─── The records
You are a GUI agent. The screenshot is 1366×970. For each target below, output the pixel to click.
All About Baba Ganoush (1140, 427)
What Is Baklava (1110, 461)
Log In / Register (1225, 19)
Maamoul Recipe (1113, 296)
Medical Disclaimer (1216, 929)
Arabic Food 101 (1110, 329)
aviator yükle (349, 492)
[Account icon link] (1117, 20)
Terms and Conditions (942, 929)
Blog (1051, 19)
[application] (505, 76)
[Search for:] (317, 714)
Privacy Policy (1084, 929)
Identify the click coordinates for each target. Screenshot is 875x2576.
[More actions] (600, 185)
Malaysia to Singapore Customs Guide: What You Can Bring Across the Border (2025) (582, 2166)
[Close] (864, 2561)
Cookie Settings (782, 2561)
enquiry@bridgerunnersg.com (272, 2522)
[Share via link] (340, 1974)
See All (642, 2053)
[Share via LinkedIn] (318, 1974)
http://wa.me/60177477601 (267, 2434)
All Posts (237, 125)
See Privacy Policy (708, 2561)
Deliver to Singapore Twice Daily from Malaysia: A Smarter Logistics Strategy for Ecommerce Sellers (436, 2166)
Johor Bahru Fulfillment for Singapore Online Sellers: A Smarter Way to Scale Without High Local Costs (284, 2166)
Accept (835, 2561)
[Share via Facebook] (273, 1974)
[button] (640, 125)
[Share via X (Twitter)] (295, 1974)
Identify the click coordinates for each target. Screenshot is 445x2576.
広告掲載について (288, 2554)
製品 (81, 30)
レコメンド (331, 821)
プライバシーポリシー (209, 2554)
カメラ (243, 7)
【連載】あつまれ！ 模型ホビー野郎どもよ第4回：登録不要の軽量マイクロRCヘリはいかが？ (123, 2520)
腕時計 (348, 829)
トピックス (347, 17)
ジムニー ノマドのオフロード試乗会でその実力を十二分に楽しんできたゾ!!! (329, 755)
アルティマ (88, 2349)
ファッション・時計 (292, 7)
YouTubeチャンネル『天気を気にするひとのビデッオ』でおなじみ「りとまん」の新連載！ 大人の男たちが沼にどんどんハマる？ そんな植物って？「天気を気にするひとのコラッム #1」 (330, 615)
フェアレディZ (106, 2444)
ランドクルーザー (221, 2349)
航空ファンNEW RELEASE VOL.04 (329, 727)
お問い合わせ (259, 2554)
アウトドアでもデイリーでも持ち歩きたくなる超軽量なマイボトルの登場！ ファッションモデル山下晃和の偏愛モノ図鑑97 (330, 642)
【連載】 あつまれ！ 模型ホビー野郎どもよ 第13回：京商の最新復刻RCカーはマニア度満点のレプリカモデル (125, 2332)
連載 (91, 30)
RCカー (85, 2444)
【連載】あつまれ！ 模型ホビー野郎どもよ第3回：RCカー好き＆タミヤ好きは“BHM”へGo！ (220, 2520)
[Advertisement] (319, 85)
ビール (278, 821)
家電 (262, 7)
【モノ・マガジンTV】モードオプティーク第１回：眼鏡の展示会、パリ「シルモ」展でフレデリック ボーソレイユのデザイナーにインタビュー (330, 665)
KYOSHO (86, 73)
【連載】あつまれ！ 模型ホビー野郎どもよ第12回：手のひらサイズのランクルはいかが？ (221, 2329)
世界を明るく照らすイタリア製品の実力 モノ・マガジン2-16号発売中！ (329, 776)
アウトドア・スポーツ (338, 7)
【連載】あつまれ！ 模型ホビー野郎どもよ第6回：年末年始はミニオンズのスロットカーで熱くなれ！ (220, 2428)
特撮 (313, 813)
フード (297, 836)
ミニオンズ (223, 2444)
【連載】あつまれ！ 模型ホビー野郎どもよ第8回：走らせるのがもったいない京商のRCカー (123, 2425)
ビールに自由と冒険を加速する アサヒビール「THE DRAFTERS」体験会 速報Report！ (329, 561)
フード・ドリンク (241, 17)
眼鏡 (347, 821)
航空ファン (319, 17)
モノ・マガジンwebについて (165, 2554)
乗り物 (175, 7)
──────
**Assigned task:** Would you please repeat the whole listing exactly as it is?

**Written reply:**
You are a GUI agent. The screenshot is 1366×970. For each target below, output the pixel to click.
All About Baba Ganoush (1140, 427)
What Is Baklava (1110, 461)
Log In / Register (1225, 19)
Maamoul Recipe (1113, 296)
Medical Disclaimer (1216, 929)
Arabic Food 101 (1110, 329)
aviator yükle (349, 492)
[Account icon link] (1117, 20)
Terms and Conditions (942, 929)
Blog (1051, 19)
[application] (505, 76)
[Search for:] (317, 714)
Privacy Policy (1084, 929)
Identify the click coordinates for each target. Screenshot is 875x2576.
[More actions] (600, 185)
Malaysia to Singapore Customs Guide: What You Can Bring Across the Border (2025) (582, 2166)
[Close] (864, 2561)
Cookie Settings (782, 2561)
enquiry@bridgerunnersg.com (272, 2522)
[Share via link] (340, 1974)
See All (642, 2053)
[Share via LinkedIn] (318, 1974)
http://wa.me/60177477601 (267, 2434)
All Posts (237, 125)
See Privacy Policy (708, 2561)
Deliver to Singapore Twice Daily from Malaysia: A Smarter Logistics Strategy for Ecommerce Sellers (436, 2166)
Johor Bahru Fulfillment for Singapore Online Sellers: A Smarter Way to Scale Without High Local Costs (284, 2166)
Accept (835, 2561)
[Share via Facebook] (273, 1974)
[button] (640, 125)
[Share via X (Twitter)] (295, 1974)
Identify the click coordinates for each target. Screenshot is 445x2576.
広告掲載について (288, 2554)
製品 (81, 30)
レコメンド (331, 821)
プライバシーポリシー (209, 2554)
カメラ (243, 7)
【連載】あつまれ！ 模型ホビー野郎どもよ第4回：登録不要の軽量マイクロRCヘリはいかが？ (123, 2520)
腕時計 (348, 829)
トピックス (347, 17)
ジムニー ノマドのオフロード試乗会でその実力を十二分に楽しんできたゾ!!! (329, 755)
アルティマ (88, 2349)
ファッション・時計 (292, 7)
YouTubeチャンネル『天気を気にするひとのビデッオ』でおなじみ「りとまん」の新連載！ 大人の男たちが沼にどんどんハマる？ そんな植物って？「天気を気にするひとのコラッム #1」 (330, 615)
フェアレディZ (106, 2444)
ランドクルーザー (221, 2349)
航空ファンNEW RELEASE VOL.04 (329, 727)
お問い合わせ (259, 2554)
アウトドアでもデイリーでも持ち歩きたくなる超軽量なマイボトルの登場！ ファッションモデル山下晃和の偏愛モノ図鑑97 (330, 642)
【連載】 あつまれ！ 模型ホビー野郎どもよ 第13回：京商の最新復刻RCカーはマニア度満点のレプリカモデル (125, 2332)
連載 (91, 30)
RCカー (85, 2444)
【連載】あつまれ！ 模型ホビー野郎どもよ第3回：RCカー好き＆タミヤ好きは“BHM”へGo！ (220, 2520)
[Advertisement] (319, 85)
ビール (278, 821)
家電 (262, 7)
【モノ・マガジンTV】モードオプティーク第１回：眼鏡の展示会、パリ「シルモ」展でフレデリック ボーソレイユのデザイナーにインタビュー (330, 665)
KYOSHO (86, 73)
【連載】あつまれ！ 模型ホビー野郎どもよ第12回：手のひらサイズのランクルはいかが？ (221, 2329)
世界を明るく照らすイタリア製品の実力 モノ・マガジン2-16号発売中！ (329, 776)
アウトドア・スポーツ (338, 7)
【連載】あつまれ！ 模型ホビー野郎どもよ第6回：年末年始はミニオンズのスロットカーで熱くなれ！ (220, 2428)
特撮 (313, 813)
フード (297, 836)
ミニオンズ (223, 2444)
【連載】あつまれ！ 模型ホビー野郎どもよ第8回：走らせるのがもったいない京商のRCカー (123, 2425)
ビールに自由と冒険を加速する アサヒビール「THE DRAFTERS」体験会 速報Report！ (329, 561)
フード・ドリンク (241, 17)
眼鏡 (347, 821)
航空ファン (319, 17)
モノ・マガジンwebについて (165, 2554)
乗り物 (175, 7)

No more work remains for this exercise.